出会いというのは本当に嬉しいものでもあり、将来に何らかの影響を与えることもあるものですが、ある日本人の少年が韓国で出会った警察官との交流で、彼自身の将来も変わったとしたら知りたくありませんか。
・将来を変えた1枚の写真
鳥取和道さんは2005年に当時9歳だった息子さんを連れて韓国旅行をしました。
その時ソウルを訪れた家族は、交番の前で写真を撮りたいという息子さんのために若い警察官に写真撮影をお願いしました。
すると警察官は快く引き受けてくれ、パトカーを背景に、また自分の制帽を少年にかぶせて写真撮影をしてくれたのです。

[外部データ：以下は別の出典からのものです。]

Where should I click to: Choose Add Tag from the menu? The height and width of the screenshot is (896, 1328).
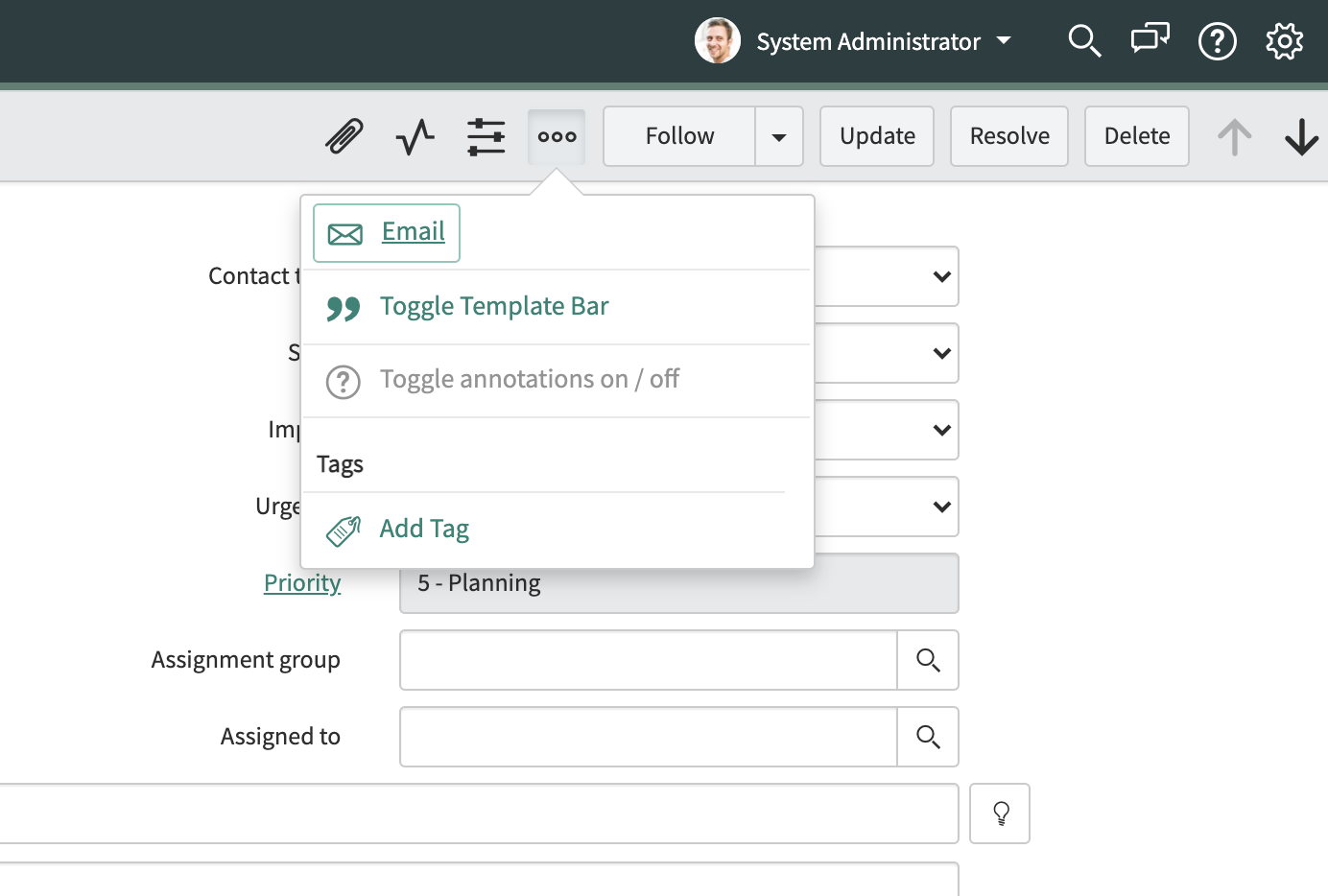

ハングルで書かれた白を基調とした青い太いラインにオレンジ色のラインが入ったパトカーの前で、嬉しそうに写真を撮る少年と制帽を貸してくれた警察官の写真は、息子さんの机の上に大切に飾られ、やがて彼に警察官への夢を抱かせるまでになりました。
そして鳥取さんの息子は高校3年生の時に警察官採用試験に合格し、2015年3月に警察学校を卒業、夢をかなえたのです。
・その後鳥取さんはソウルを再訪
2015年2月14日、鳥取さんは息子さんが警察官になったのは当時名前も知らなかった警察官のおかげだとお礼を言いに来ました。
そこでソウルの西大門署はすぐに警察官が誰かを調べ、忠清南道の保寧警察署にいるキム・テヒョン警長であると分かったのです。
キムさんも当時のことをよく覚えており、小さな出来事に対し感謝を伝えるために日本からきてくれたことがうれしかったと言います。
その時は翌日にソウルを離れなければならなかったため、鳥取さんは写真と手紙を渡してほしいと帰国しました。
そしてSNSを通じてキムさんと鳥取さんは連絡を取り合い、2016年3月、2人は再会することになったのです。
キムさんは鳥取さんの勤務先を訪れ、鳥取さんの真摯な仕事に対する姿勢に感動したと言います。
子供たちに優しくできる警察官になってほしいと伝え、鳥取さんも警察官になったのはキムさんのおかげと感謝しました。
そしてキムさんは11年前の警察帽を鳥取さんにプレゼントし、11年前と11年後2枚の写真とともに鳥取さんは飾っているのです。
こうした一つの出会いが運命を変えることがあるとしたら、年月を経てもとても感慨深いものです。